*EXTRAIT DU TEXTE*.
******************************

Le paradoxe est d’autant plus criant que les élites dirigeantes ont, depuis des décennies, détourné les revenus de ces ressources au profit d’intérêts privés, plongeant la majorité des citoyens dans la misère. De surcroît, les ajustements structurels proposés par le FMI dans les années 1980-1990, soit une décénie, loin de relancer l’économie, ont fragilisé l’agriculture et laminé les services publics essentiels. Kossele et Njong (2020) démontrent ainsi que « la dépendance de la RCA aux exportations de diamants n’a bénéficié qu’à une minorité et a alimenté la fuite des capitaux”. 

Par ailleurs, la guerre civile de 2013 a porté le coup de grâce aux infrastructures du pays : selon la BAD (2021), 75 % des écoles et hôpitaux en zones rurales sont détruits ou fermés. Les jeunes, privés d’accès à une éducation de qualité et sans perspectives d’avenir, n’ont souvent d’autre choix que l’exil ou l’enrôlement dans des groupes armés. Dès lors, comment espérer bâtir une nation prospère lorsque sa jeunesse est condamnée à fuir ou à survivre dans des conditions indignes ? 

Excellence, Monsieur le Président,  Le temps est venu d’écrire une nouvelle page de notre histoire. L’alternance politique en Centrafrique a toujours été un défi majeur, mais vous avez aujourd’hui l’opportunité de devenir le premier président démocratiquement élu à céder le pouvoir de manière pacifique depuis André Kolingba. En posant ce geste, vous inscririez votre nom dans l’histoire non pas comme un dirigeant ordinaire, mais comme un véritable réformateur, un homme d’État soucieux de l’avenir de son pays. 

Le renouveau politique en Centrafrique ne peut se faire qu’à travers un processus démocratique ouvert et inclusif, permettant à d’autres fils et filles du pays d’apporter leur contribution. Des personnalités comme, (Crépin Mboli-Goumba, Firmin Ngrébada, Henri Marie Dondra, Felix Mouloua, Dominique Yandocka, Simplice Sarandji, Martin Ziguélé, Amine Michel), et bien d’autres ont également leur rôle à jouer. Notre nation a besoin d’un souffle nouveau, d’une gouvernance fondée sur la transparence et la justice sociale.  Excellence, le pouvoir est une responsabilité, mais aussi un passage.

******************************

*OBJECTIF À ATTEINDRE*. Reprenez la lettre au président centrafricain à la suite de sa dernière phrase et poursuivez-en la rédaction.

Enregistrements de localisation de mots et d'éléments:

******************************

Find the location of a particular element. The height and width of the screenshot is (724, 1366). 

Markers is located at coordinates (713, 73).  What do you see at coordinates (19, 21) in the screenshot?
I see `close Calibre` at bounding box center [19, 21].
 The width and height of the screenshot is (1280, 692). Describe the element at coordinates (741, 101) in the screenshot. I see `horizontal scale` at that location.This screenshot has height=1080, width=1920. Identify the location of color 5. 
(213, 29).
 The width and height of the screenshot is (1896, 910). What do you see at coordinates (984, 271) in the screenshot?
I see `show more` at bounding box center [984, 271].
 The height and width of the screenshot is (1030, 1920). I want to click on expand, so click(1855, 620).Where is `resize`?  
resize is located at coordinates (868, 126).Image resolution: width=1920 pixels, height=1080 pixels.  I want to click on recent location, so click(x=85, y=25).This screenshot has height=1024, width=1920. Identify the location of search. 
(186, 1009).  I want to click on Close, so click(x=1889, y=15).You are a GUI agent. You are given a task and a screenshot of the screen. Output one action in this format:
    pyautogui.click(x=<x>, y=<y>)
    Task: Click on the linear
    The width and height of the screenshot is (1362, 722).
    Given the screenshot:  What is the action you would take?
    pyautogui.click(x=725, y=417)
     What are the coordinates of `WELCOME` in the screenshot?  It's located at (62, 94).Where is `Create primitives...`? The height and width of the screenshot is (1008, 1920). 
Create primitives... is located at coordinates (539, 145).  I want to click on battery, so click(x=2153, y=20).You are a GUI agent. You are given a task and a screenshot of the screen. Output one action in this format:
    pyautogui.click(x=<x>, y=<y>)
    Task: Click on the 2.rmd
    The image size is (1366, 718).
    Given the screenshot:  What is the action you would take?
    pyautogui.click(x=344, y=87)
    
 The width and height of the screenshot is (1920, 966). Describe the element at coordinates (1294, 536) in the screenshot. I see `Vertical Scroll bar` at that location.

******************************

*RÉSULTAT OBTENU*.
Nous sommes d’une génération qui observe, analyse et réagit. Nous avons grandi dans l’ombre de l’instabilité et nous ne voulons pas reproduire les erreurs du passé. Nous voulons croire en un avenir où la Centrafrique peut être un pays où il fait bon vivre, un pays où nous avons envie de revenir et de contribuer au développement. Mais cela ne sera possible que si une transition politique apaisée s’amorce. 

Excellence, Monsieur le Président,  Nous ne pouvons ignorer que votre accession au pouvoir en 2016 avait suscité un espoir, celui d’une gouvernance plus stable et d’un redressement progressif. Cependant, force est de constater que la RCA demeure prisonnière des mêmes travers : un pouvoir ultra-centralisé, une classe politique divisée et une jeunesse marginalisée. Or, comme l’histoire nous l’enseigne, nul ne saurait se cramponner éternellement au pouvoir. Si Bokassa, Kolingba,

Patassé et Bozizé ont tous cru pouvoir défier le cours du temps, ils ont été balayés par l’inéluctable mouvement de l’histoire.  Dès lors, vous avez aujourd’hui une opportunité inédite : entrer dans l’histoire non comme un dirigeant qui s’accroche, mais comme un chef d’État visionnaire qui choisit la voie de la transition pacifique. Le contexte actuel vous place face à un choix déterminant : maintenir une posture rigide, au risque d’ouvrir la porte à de nouvelles tensions, ou inscrire votre nom comme celui qui aura enfin brisé le cycle des transitions chaotiques.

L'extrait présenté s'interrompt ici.